To wrap up, heres an interesting presentation from Amodiovalerio Verde on the demographics of FB!


Why would enterprise apps be non-starters (for now)

Posted in Enterprise Computing by Manas Ganguly on January 16, 2011

Apps are the IN thing: here and now. Apple’s “There is an app for that” commercial says it all about the ubiquitousness of apps. With the huge success of apps stores for consumers, one idea that every app store is mulling around is extending the “app store” concept to enterprises.

Consumers love Apps because it allows them to find, purchase, deploy, use and maintain applications in an amazingly easy way. And because the consumers are searching and buying, they’re likely to frequently use and buy more applications. The concept has been wildly successful for Apple, and now it’s being extended to people with other brands of smartphones.
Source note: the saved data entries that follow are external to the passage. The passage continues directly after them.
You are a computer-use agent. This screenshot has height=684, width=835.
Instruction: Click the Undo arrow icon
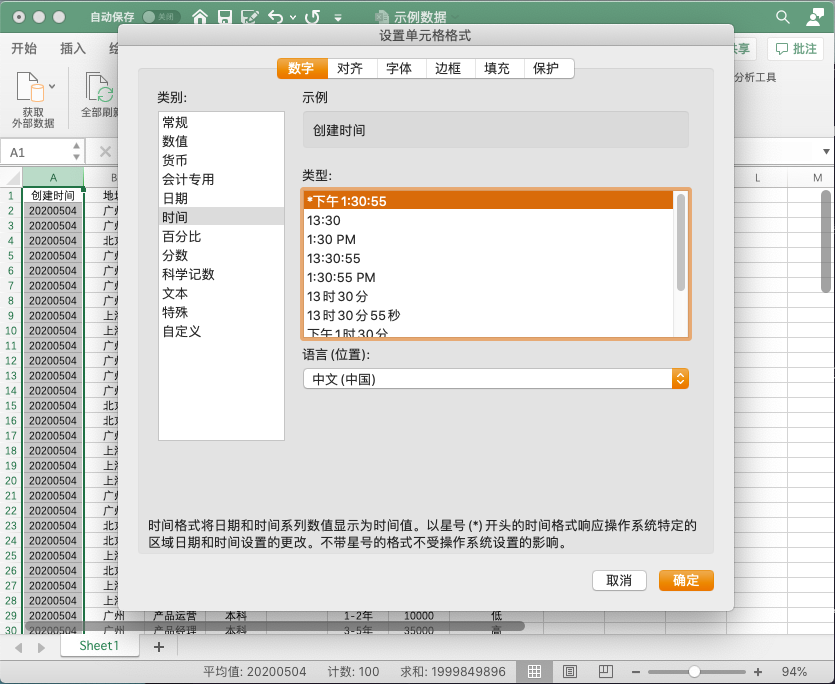[276, 17]
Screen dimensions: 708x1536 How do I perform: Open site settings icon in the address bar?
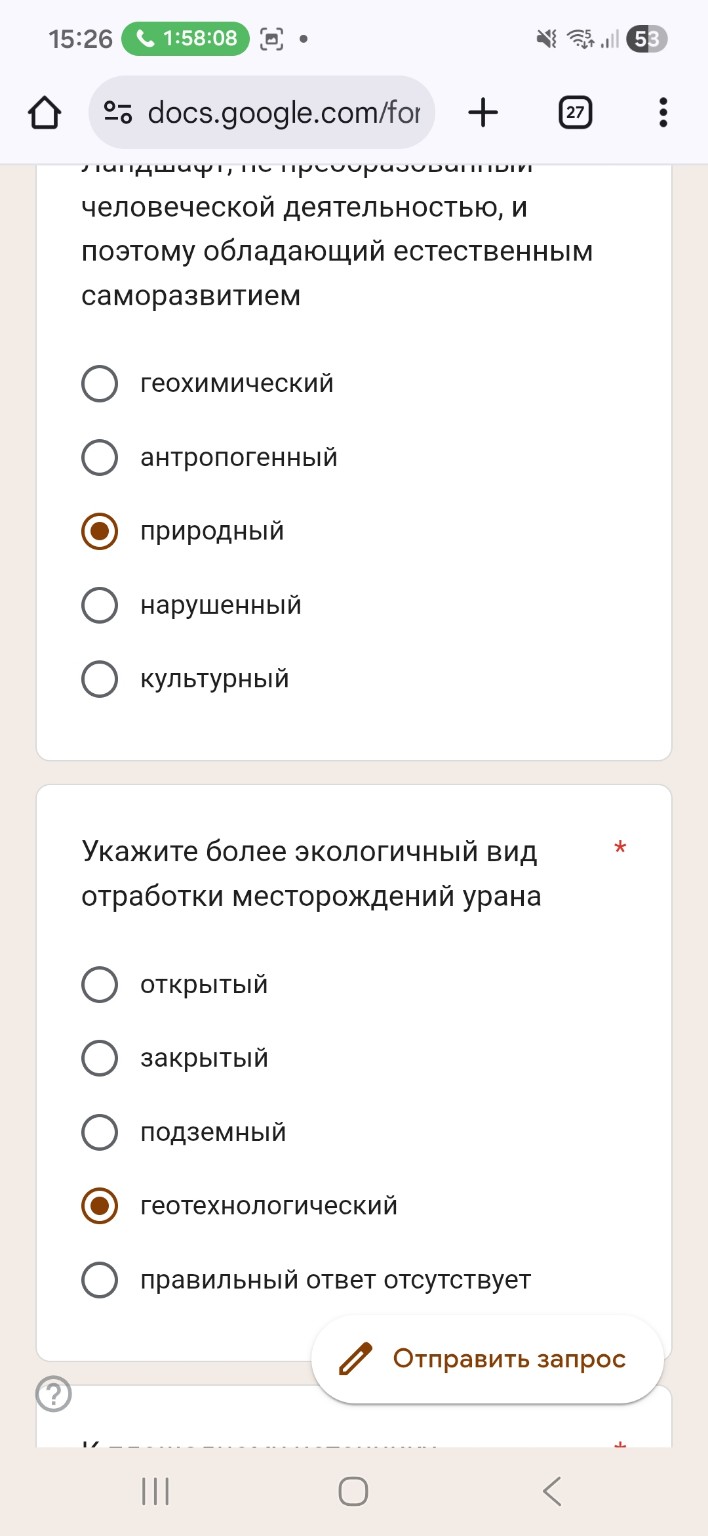tap(117, 112)
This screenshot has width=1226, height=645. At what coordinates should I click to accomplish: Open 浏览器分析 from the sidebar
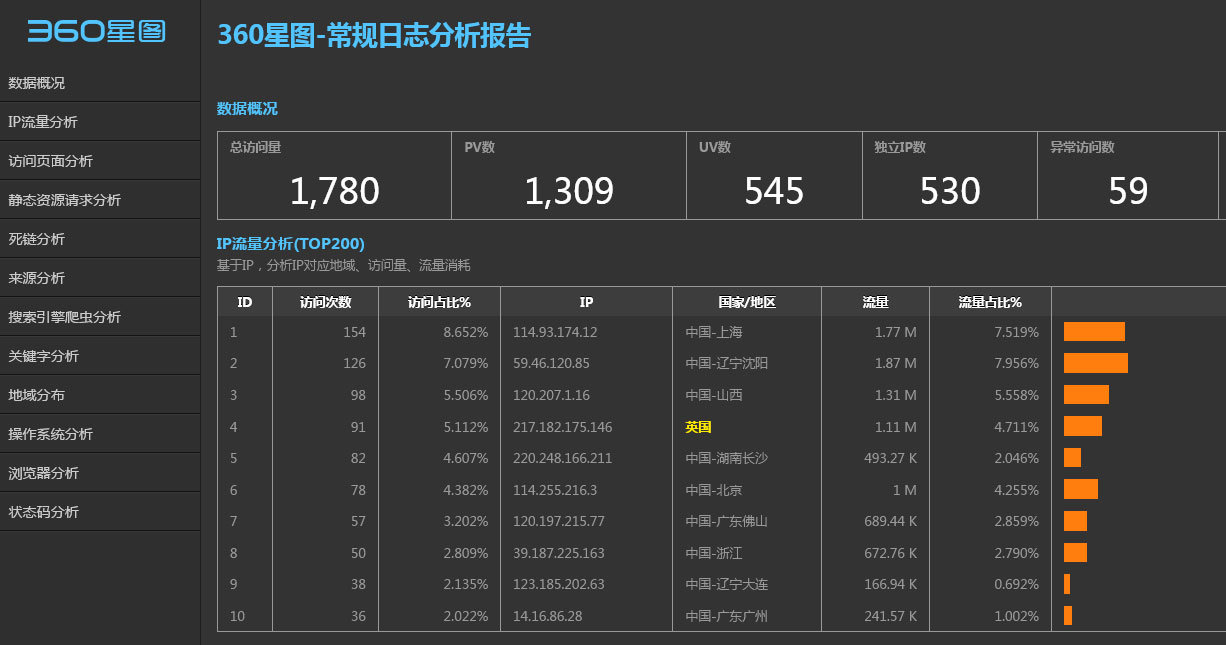(44, 472)
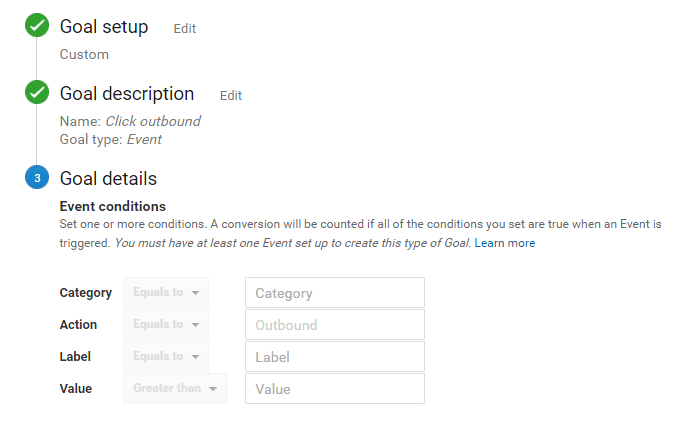This screenshot has height=422, width=690.
Task: Click the Greater than dropdown arrow
Action: tap(213, 389)
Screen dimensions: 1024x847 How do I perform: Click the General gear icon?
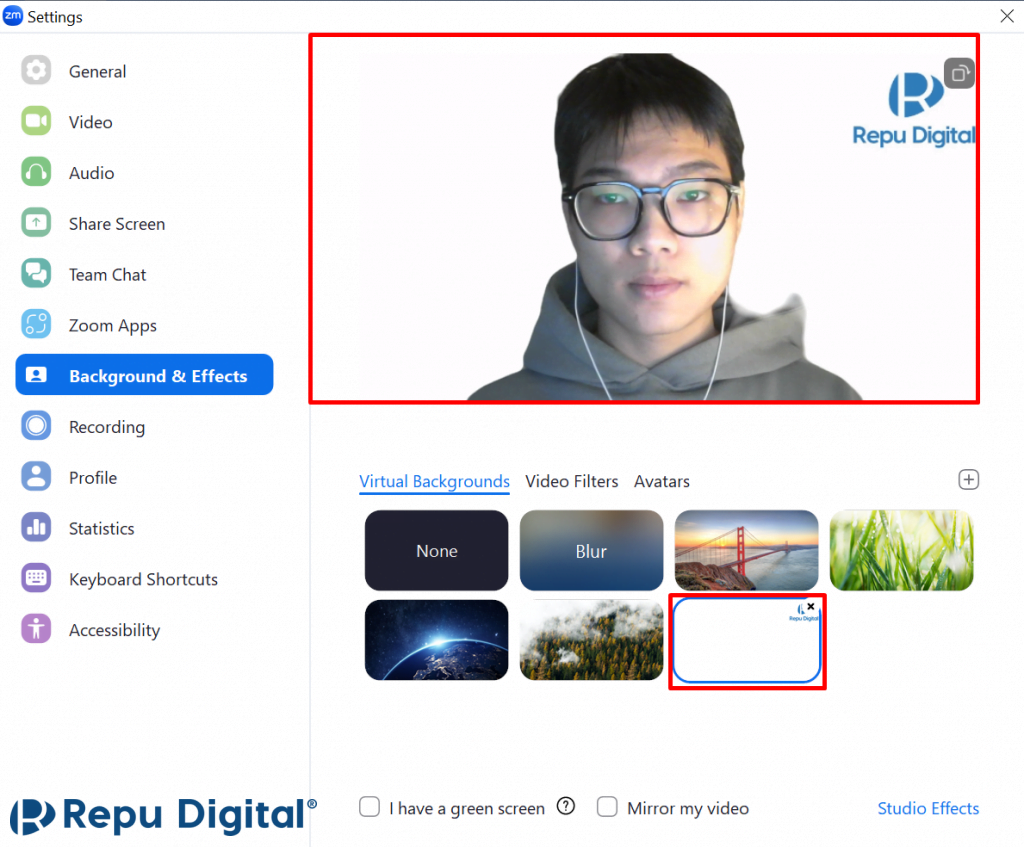point(36,71)
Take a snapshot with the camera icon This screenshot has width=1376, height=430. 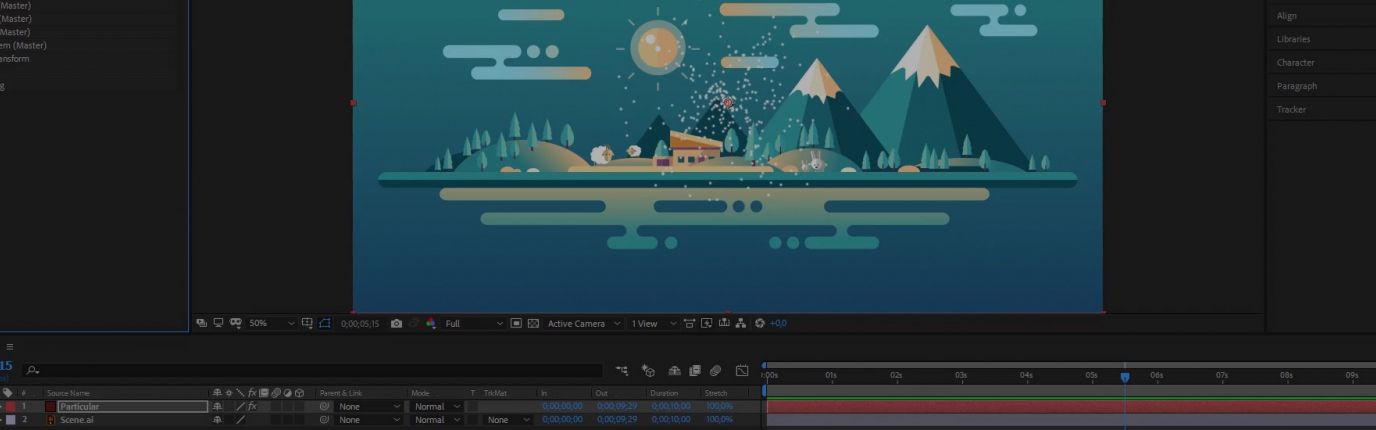(397, 324)
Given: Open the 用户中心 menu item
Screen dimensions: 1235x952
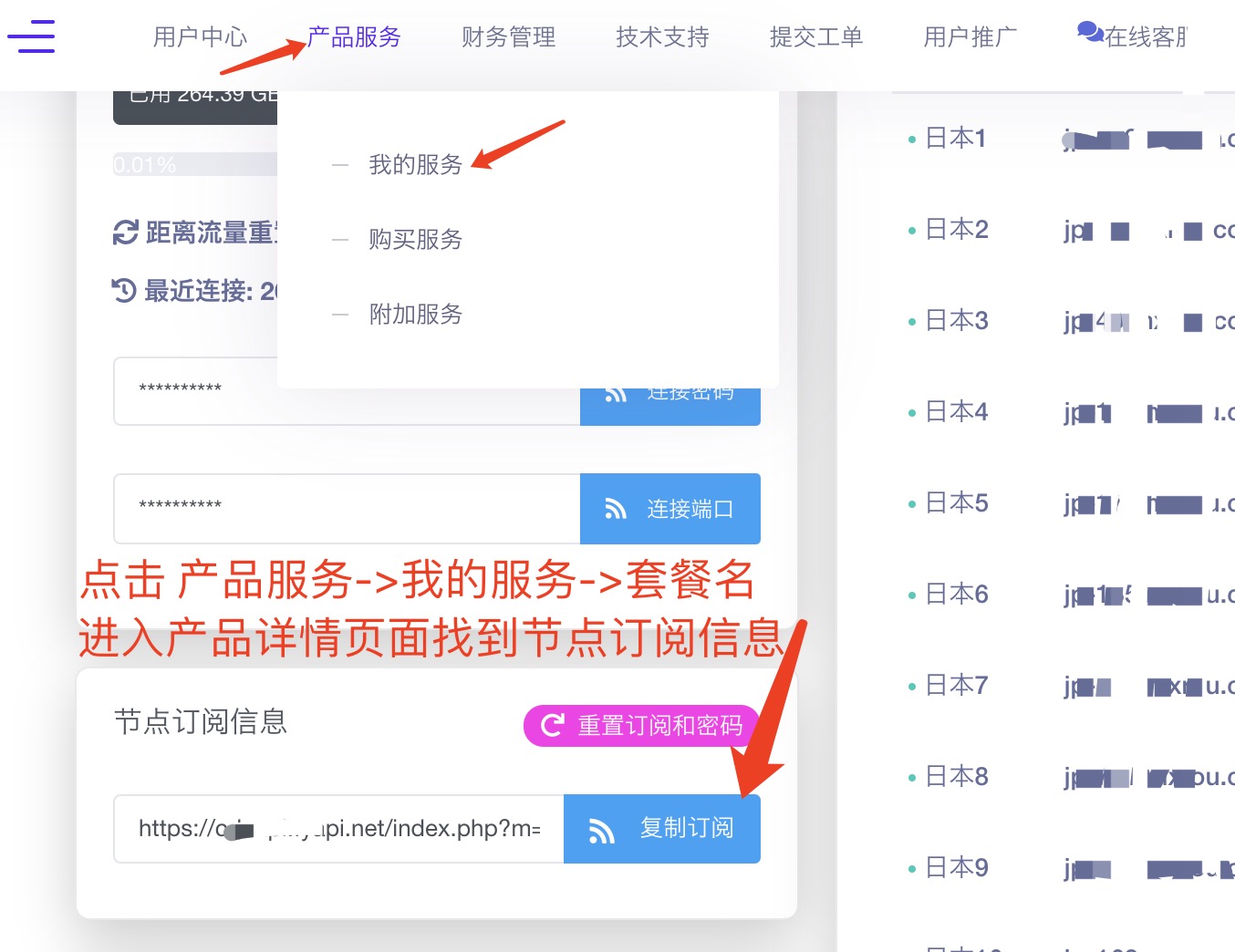Looking at the screenshot, I should tap(200, 36).
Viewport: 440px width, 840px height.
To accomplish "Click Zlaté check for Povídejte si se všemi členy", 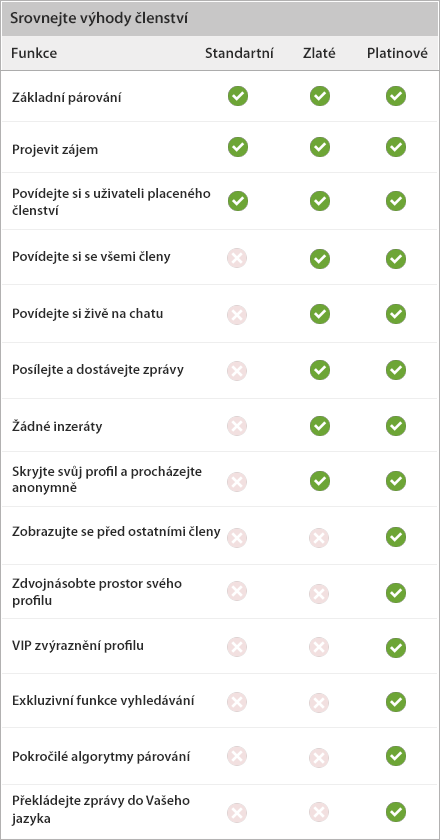I will (x=320, y=259).
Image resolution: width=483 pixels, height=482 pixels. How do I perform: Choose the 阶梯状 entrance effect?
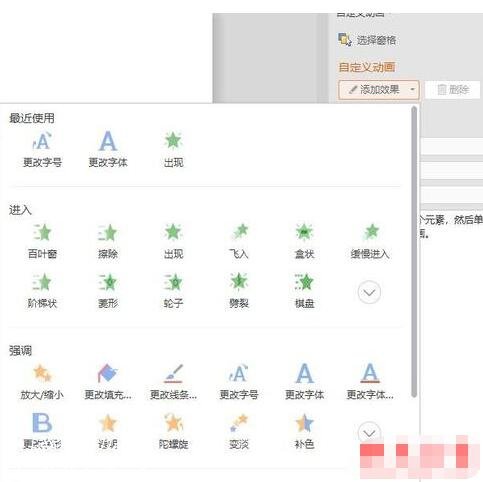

This success has raised an obvious question from consumers who are also users of enterprise software: Why can’t it be this easy at work?

Most organizations have more applications than they know what to do with. Wouldn’t this conceptual model help us organize, deploy and maintain apps more easily? And wouldn’t being able to track downloads and usage help us plan better for the apps in which we should invest more, perhaps even the ones we should be sunsetting? It’s a very compelling idea, one that software vendors and service providers are thinking about to help sell more software and/or services.

However, the field realities for a consumer versus enterprise app store are vastly different. There are a few hurdles that must be overcome to make this idea work which stem from the differences between how the consumer app-store model works and the reality of enterprise apps for most organizations:

The issue of Homogeneity versus Heterogeneity
Much of consumer app popularity is possible because one company (Android, Apple, Ovi, RIM) controls just about every aspect, except for the actual code development. Unfortunately, enterprise software doesn’t work that way — companies have a wide variety of platforms and technologies underpinning their app portfolios. The first hurdle is to try to replicate the app-store usability in a heterogeneous environment without breaking the bank on development and integration costs. It would also require a level of cooperation between vendors that, to say the least, has been difficult to achieve.

Independent versus Integrated Apps
While there is no necessity what so ever to integrate apps for consumer use (why to integrate Calorie Count with TV times?), in an enterprise environment, it is very important to combine apps much the same way as different parts of an ERP chain. So the app store must accommodate the need for information sharing across discrete applications and maintain it seamlessly for end users. Maintaining integrations between enterprise apps is hard enough when IT controls the release cycles.

Deployment Issues
How to aggregate and deploy the content in an enterprise app store? The mobile app-store model has a very controlled deployment model, where the provisioning, billing and maintenance are handled by one vendor. Most organizations today, are likely to have a mix of apps that are on premises and in the cloud. Those wanting to pursue an enterprise app store must develop a standardized approach for provisioning these apps to end users when the apps may reside in distributed locations and have very different license agreements. Keeping track and ensuring license compliance will be critical to make sure your app vendor doesn’t come knocking at the end of the year with a huge bill

The goals and intentions behind an enterprise app store are good ones: Make software easier to deploy and consume for end users. The reality of making this work is another matter entirely. Many software vendors are using platform as a service (PaaS) as a way to deliver their and their partners’ apps in a consistent and structured way. Service providers are exploring what some call “service marketplaces” to deliver more choices and easier consumption for customers. It is expected that vendor and service provider communities to drive some interesting innovations in the next 12 months to start clearing some of these hurdles. However, in the current scenario there is little or nothing to drive Enterprise apps and its adoption, very unlike the consumer apps.